### Records from a dataset
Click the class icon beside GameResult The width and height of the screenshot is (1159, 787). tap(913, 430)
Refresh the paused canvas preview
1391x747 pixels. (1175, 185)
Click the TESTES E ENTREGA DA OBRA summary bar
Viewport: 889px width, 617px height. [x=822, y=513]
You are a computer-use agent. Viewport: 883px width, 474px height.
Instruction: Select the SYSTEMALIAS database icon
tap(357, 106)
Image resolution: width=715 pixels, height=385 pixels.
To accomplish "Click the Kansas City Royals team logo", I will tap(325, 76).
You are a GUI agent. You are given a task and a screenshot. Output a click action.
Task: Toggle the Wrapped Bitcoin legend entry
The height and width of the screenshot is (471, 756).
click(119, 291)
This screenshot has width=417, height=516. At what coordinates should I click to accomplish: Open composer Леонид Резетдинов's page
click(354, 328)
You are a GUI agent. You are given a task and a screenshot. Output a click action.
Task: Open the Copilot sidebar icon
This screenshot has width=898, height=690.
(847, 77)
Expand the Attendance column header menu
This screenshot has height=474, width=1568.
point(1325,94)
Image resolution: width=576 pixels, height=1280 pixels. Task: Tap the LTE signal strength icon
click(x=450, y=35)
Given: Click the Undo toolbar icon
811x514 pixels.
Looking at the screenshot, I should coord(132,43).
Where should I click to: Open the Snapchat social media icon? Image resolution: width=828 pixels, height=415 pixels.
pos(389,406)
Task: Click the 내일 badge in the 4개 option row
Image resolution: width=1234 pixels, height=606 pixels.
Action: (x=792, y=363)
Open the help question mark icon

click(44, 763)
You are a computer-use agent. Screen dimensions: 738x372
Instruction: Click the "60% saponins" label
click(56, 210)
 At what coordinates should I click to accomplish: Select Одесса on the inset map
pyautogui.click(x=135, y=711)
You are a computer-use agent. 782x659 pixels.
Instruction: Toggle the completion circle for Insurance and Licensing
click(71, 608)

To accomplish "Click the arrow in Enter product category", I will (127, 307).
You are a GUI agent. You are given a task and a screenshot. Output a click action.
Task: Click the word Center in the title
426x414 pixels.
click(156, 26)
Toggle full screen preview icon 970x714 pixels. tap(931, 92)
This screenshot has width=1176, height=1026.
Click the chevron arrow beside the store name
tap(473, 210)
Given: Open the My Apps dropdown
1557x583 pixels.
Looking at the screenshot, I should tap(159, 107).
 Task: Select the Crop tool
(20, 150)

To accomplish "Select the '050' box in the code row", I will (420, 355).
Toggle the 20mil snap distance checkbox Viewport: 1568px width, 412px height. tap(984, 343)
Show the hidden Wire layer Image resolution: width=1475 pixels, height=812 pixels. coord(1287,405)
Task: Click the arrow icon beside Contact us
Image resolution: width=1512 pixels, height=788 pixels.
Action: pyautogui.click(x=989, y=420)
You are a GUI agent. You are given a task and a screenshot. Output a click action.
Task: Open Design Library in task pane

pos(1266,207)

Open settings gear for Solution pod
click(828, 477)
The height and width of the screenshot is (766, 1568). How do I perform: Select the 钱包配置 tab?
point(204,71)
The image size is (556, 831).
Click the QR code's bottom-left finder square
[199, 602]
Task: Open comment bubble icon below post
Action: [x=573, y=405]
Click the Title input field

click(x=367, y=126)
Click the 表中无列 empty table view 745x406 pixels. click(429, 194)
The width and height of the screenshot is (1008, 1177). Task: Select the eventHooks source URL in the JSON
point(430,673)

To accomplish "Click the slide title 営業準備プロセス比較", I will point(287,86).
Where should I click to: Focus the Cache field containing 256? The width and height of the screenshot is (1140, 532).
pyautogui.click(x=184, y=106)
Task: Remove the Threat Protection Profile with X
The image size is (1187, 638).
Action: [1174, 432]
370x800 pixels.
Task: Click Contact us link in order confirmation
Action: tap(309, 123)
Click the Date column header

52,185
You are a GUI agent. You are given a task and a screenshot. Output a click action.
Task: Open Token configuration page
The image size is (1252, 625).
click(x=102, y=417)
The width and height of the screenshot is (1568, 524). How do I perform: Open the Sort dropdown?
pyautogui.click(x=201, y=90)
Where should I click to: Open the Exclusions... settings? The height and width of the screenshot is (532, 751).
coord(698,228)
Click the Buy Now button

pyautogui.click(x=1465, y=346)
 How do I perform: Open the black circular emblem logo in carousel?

### The task
Emit the records above again, exactly, with no line skipped.

### Answer space
Click the class icon beside GameResult The width and height of the screenshot is (1159, 787). tap(913, 430)
Refresh the paused canvas preview
1391x747 pixels. (1175, 185)
Click the TESTES E ENTREGA DA OBRA summary bar
Viewport: 889px width, 617px height. [x=822, y=513]
You are a computer-use agent. Viewport: 883px width, 474px height.
Instruction: Select the SYSTEMALIAS database icon
tap(357, 106)
Image resolution: width=715 pixels, height=385 pixels.
To accomplish "Click the Kansas City Royals team logo", I will tap(325, 76).
You are a GUI agent. You are given a task and a screenshot. Output a click action.
Task: Toggle the Wrapped Bitcoin legend entry
The height and width of the screenshot is (471, 756).
click(119, 291)
This screenshot has width=417, height=516. At what coordinates should I click to accomplish: Open composer Леонид Резетдинов's page
click(354, 328)
You are a GUI agent. You are given a task and a screenshot. Output a click action.
Task: Open the Copilot sidebar icon
This screenshot has width=898, height=690.
(847, 77)
Expand the Attendance column header menu
This screenshot has height=474, width=1568.
point(1325,94)
Image resolution: width=576 pixels, height=1280 pixels. Task: Tap the LTE signal strength icon
click(x=450, y=35)
Given: Click the Undo toolbar icon
811x514 pixels.
Looking at the screenshot, I should coord(132,43).
Where should I click to: Open the Snapchat social media icon? Image resolution: width=828 pixels, height=415 pixels.
pos(389,406)
Task: Click the 내일 badge in the 4개 option row
Image resolution: width=1234 pixels, height=606 pixels.
Action: (x=792, y=363)
Open the help question mark icon

click(44, 763)
You are a computer-use agent. Screen dimensions: 738x372
Instruction: Click the "60% saponins" label
click(56, 210)
 At what coordinates should I click to accomplish: Select Одесса on the inset map
pyautogui.click(x=135, y=711)
You are a computer-use agent. 782x659 pixels.
Instruction: Toggle the completion circle for Insurance and Licensing
click(71, 608)

To accomplish "Click the arrow in Enter product category", I will (127, 307).
You are a GUI agent. You are given a task and a screenshot. Output a click action.
Task: Click the word Center in the title
426x414 pixels.
click(156, 26)
Toggle full screen preview icon 970x714 pixels. tap(931, 92)
This screenshot has width=1176, height=1026.
Click the chevron arrow beside the store name
tap(473, 210)
Given: Open the My Apps dropdown
1557x583 pixels.
Looking at the screenshot, I should tap(159, 107).
 Task: Select the Crop tool
(20, 150)

To accomplish "Select the '050' box in the code row", I will (420, 355).
Toggle the 20mil snap distance checkbox Viewport: 1568px width, 412px height. tap(984, 343)
Show the hidden Wire layer Image resolution: width=1475 pixels, height=812 pixels. coord(1287,405)
Task: Click the arrow icon beside Contact us
Image resolution: width=1512 pixels, height=788 pixels.
Action: pyautogui.click(x=989, y=420)
You are a GUI agent. You are given a task and a screenshot. Output a click action.
Task: Open Design Library in task pane

pos(1266,207)

Open settings gear for Solution pod
click(828, 477)
The height and width of the screenshot is (766, 1568). How do I perform: Select the 钱包配置 tab?
point(204,71)
The image size is (556, 831).
Click the QR code's bottom-left finder square
[199, 602]
Task: Open comment bubble icon below post
Action: [x=573, y=405]
Click the Title input field

click(x=367, y=126)
Click the 表中无列 empty table view 745x406 pixels. click(429, 194)
The width and height of the screenshot is (1008, 1177). Task: Select the eventHooks source URL in the JSON
point(430,673)

To accomplish "Click the slide title 営業準備プロセス比較", I will point(287,86).
Where should I click to: Focus the Cache field containing 256? The width and height of the screenshot is (1140, 532).
pyautogui.click(x=184, y=106)
Task: Remove the Threat Protection Profile with X
The image size is (1187, 638).
Action: [1174, 432]
370x800 pixels.
Task: Click Contact us link in order confirmation
Action: tap(309, 123)
Click the Date column header

52,185
You are a GUI agent. You are given a task and a screenshot. Output a click action.
Task: Open Token configuration page
The image size is (1252, 625).
click(x=102, y=417)
The width and height of the screenshot is (1568, 524). How do I perform: Open the Sort dropdown?
pyautogui.click(x=201, y=90)
Where should I click to: Open the Exclusions... settings? The height and width of the screenshot is (532, 751).
coord(698,228)
Click the Buy Now button

pyautogui.click(x=1465, y=346)
 How do I perform: Open the black circular emblem logo in carousel?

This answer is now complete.